Yesterday's MOPs was so good. so good. you know when a certain theme in your life has been coming up again and again and then something happens to sum it up and connect the dots? well...that happened.
Our pastor Lou spoke on relationships and Expectations. I capitalize it because they are that heavy. I think that not that long ago i realized that once i give up certain expectations i have i am instantly happier. For me the most recent example was that when Bryson turned 5 I think I somehow for some reason expected him to not whine anymore. ha! like maturity would hit at 5 and he would be cured of all childish behavior.

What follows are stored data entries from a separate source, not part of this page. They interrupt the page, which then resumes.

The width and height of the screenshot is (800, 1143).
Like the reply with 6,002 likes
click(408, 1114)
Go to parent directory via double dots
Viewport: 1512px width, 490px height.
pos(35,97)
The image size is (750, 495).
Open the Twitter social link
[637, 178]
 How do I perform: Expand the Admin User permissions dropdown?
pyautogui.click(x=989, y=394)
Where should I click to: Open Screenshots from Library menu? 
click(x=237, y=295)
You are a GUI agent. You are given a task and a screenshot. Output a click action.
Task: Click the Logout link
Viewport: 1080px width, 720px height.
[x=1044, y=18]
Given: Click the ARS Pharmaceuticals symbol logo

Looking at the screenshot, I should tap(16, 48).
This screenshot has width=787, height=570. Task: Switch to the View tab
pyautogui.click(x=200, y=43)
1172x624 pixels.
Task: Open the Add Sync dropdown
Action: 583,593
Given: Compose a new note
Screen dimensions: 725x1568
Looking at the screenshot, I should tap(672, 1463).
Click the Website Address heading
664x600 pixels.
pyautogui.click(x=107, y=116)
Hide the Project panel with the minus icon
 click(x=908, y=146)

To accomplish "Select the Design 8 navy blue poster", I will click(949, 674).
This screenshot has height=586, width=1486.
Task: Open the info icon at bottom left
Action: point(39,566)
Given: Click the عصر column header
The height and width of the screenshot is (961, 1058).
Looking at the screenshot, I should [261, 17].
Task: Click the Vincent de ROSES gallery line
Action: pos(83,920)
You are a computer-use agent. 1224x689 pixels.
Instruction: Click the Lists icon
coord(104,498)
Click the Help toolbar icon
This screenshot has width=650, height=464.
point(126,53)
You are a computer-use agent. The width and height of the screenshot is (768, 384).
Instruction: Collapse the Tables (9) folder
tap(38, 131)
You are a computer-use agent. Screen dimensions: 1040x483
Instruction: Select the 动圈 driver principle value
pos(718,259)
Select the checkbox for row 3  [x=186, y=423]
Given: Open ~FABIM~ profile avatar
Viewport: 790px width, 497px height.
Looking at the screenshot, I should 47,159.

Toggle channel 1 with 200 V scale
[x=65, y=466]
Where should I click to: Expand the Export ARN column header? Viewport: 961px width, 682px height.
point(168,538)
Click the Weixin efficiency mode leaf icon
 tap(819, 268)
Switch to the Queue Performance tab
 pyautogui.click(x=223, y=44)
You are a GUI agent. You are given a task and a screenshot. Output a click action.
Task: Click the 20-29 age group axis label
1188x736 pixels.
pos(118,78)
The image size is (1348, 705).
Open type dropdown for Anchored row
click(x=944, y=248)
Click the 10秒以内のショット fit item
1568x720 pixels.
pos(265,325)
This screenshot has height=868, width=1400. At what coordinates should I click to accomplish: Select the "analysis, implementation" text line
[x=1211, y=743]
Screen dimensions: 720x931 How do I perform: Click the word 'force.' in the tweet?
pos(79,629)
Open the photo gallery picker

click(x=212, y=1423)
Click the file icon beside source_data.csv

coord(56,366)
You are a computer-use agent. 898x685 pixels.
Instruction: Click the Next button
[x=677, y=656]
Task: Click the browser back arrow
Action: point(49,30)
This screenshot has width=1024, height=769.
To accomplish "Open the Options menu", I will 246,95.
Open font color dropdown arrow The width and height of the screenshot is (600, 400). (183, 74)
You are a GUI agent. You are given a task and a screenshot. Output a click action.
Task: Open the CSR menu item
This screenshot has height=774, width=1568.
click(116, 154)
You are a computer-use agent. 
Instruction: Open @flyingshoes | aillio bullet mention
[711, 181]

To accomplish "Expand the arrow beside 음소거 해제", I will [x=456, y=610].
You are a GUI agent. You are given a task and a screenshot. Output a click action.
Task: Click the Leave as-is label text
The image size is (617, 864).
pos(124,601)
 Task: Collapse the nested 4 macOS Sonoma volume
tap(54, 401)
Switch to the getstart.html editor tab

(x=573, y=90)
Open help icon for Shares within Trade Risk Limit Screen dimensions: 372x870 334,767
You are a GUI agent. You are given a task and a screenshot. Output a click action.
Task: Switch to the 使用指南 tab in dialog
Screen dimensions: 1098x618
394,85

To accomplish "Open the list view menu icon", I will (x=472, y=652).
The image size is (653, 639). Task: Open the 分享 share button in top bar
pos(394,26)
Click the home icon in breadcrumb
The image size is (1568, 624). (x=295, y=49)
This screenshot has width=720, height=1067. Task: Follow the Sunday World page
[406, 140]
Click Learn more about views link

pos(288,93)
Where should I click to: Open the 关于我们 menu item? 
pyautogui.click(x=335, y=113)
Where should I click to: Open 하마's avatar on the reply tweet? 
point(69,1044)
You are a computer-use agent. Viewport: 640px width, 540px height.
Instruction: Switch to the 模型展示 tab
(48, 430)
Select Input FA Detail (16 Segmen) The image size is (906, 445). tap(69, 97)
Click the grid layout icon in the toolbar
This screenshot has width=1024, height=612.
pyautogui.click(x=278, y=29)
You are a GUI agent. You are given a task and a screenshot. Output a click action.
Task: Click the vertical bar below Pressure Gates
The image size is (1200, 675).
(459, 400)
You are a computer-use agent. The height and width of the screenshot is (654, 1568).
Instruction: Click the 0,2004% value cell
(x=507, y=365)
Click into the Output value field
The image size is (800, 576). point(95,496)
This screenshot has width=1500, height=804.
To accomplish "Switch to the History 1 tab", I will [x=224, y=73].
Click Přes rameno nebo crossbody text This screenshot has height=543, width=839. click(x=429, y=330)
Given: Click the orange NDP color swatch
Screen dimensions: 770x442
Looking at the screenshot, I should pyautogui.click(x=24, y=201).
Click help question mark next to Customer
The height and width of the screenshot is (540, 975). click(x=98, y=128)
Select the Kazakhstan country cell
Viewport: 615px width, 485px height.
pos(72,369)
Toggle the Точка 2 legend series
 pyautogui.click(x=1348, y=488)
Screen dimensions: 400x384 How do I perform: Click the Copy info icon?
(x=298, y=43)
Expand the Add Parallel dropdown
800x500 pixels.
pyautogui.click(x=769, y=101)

I dont exactly know why i had this expectation...where i got it from...but it was there...and it would come out to him...."Bryson you are FIVE now...you shouldn't be doing this" eeks...that makes my heart hurt that i told him that...i realized (luckily) that every kid is different - there is no magic age...not that i should tolerate whining. we saw this 11 year old kid whining to his mother and saying the most awful things to her and we both were like, "how can we not have a kid like that?" that sounds kinda awful now that i write it out...but i am sure if you are a parent (or especially if you aren't) you have said that at some point "i dont want my kids to turn out like THEM!" i don't know - its not a bad thing i guess - you sometimes need visuals of why you are telling your 5 year old for the 5,687th time that they need to not throw something or to stop talking with your mouth full or to say thank you...you know...you get it!!
anyway...back to expectations. one of the most challenging aspects for me as a mom is the lack of sleep. i love my sleep....love...just to be even more tangential...two true stories: #1) i broke up with a guy in High School for waking me up...he even woke me up with flowers...how crappy am I? My brother warned him, even, "I wouldn't do that if I were you!" he didnt listen and he totally got broken up with...#2) In college my sophomore roommate told people i was a vampire because i would stay out all night and sleep all day (just for a semester i was able to have all afternoon classes...it was amazing)...but now i am a mom and it literally took me 3 years to stop getting mad at my children for waking me up. 3 years. that is a long time to be mad at your kid. i realized even more recently the reason i would get so mad is that i was comparing my kid to "those kids" who slept through the night when their parents brought them home from the hospital. "the kids" who slept from 7-7..."the kids" who told their parents they were tired. "the kids" who enjoyed napping. my first child was from a different planet than "those kids"...he is from planet ENERGY...so the sun maybe...not a planet...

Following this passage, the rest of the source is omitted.